Sometimes the simplest question can lead down a deep rabbit hole to new worlds. How fast germs contaminate food that falls on the floor is a good example of such a question. When you start to think about it, you realize that you don’t quite now what it means for two objects to touch, and when you start analyzing the microscopic and then the quantum mechanical details, you cross multiple scientific disciplines.

This is the intellectual journey that Michael Stevens goes on in his video that debunks the “five second rule,” a popularly held belief that food that falls on a dirty floor is safe to eat if it is picked up quickly enough. One of the main benefits of this type of video is its ability to connect seemingly unrelated issues and motivate viewers to conduct their own thought experiments. You may think it’s a silly question, but you’re sure to be surprised by at least some aspects of the answer.

A Collection of Natural Science Demonstrations from Harvard

Science often feels like a magic show and that aspect makes it particularly appealing to science education. Great communicators of science like Walter Lewin can enchant any audience by turning ordinary physical phenomena into captivating demonstrations that violate intuition and tickle imaginations. In this tradition, Harvard University has created a collection of science demonstrations and simulations covering chemistry, physics, and astronomy. Some of these demonstrations are hard to replicate at home or even in a regular school classroom because of the complex equipment requirements, which is why putting them online is so beneficial.

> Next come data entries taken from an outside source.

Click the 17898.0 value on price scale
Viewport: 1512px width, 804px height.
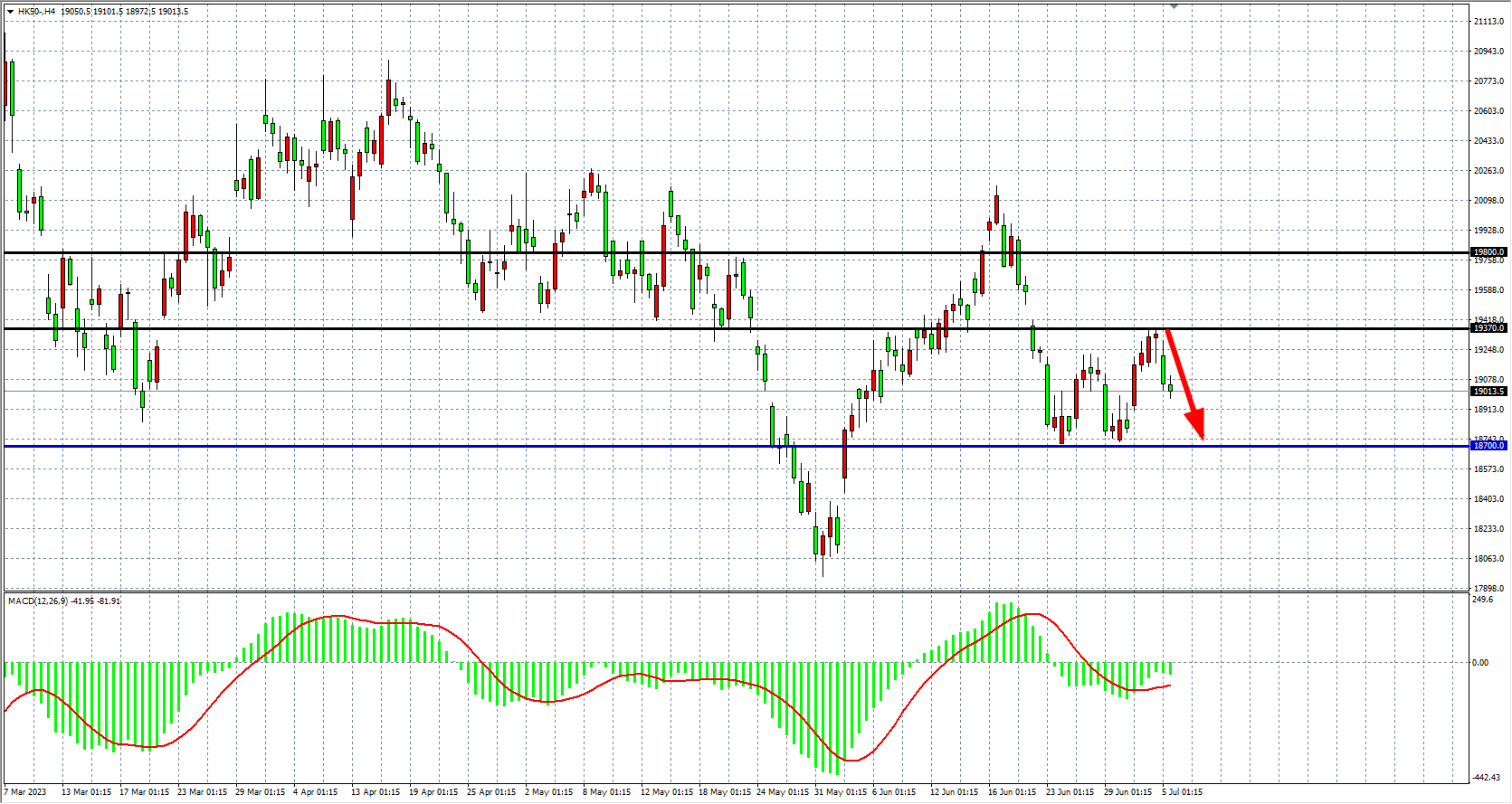click(1488, 589)
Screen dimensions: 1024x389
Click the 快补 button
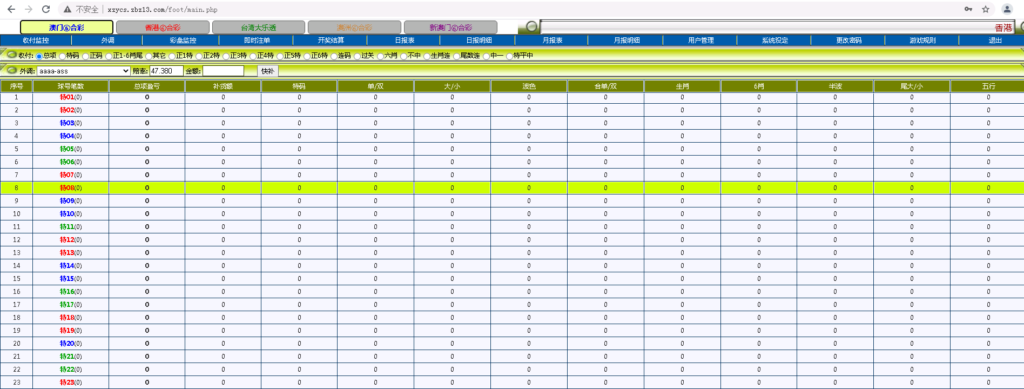point(268,70)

Below is an example of one of the demonstrations that features Chladni plates. More videos are available on the Harvard Natural Sciences Demonstrations Youtube channel.

Lively Chemistry Crash Course for Those in a Hurry

Although chemical experiments can yield exciting results, the theoretical part of chemistry may appear overly dry to students who are not already interested in it. Those who are studying the subject and need to review it may be overwhelmed by the sheer volume of details that they need to memorize. In both of these cases, it is helpful to have a highly condensed and lively summary of the key concepts. That is exactly what Hank Green accomplishes in his video series, Chemistry Crash Course. The videos in this series are short and entertaining, but they still highlight fundamental concepts. You can think of the collection as an extended trailer for the much broader and deeper subject or as a fun way to review for a chemistry test. The videos do not replace a textbook or a good teacher but they pack enough content into a few minutes that we recommend pausing them to process all of the information. If you have encountered any chemistry at all, these videos will be a bit more useful than if you have never heard about the existence of atoms.

A Quick Look at the Biochemistry and History of Modern Frozen Food

Most of us know that freezing food prevents it from spoiling, but the fact that quick freezing is better than slow freezing is a more subtle point that not everyone may know. As always, Henry Reich delivers a to the point video that addresses this issue and illustrates the science behind modern frozen food. As usual in such videos, some details need to be skipped, but there are enough scientific nuggets here (if you pause it) for further exploration. Even if you don’t take the time to learn about the Arrhenius equation, you will be much more appreciative of modern refrigeration.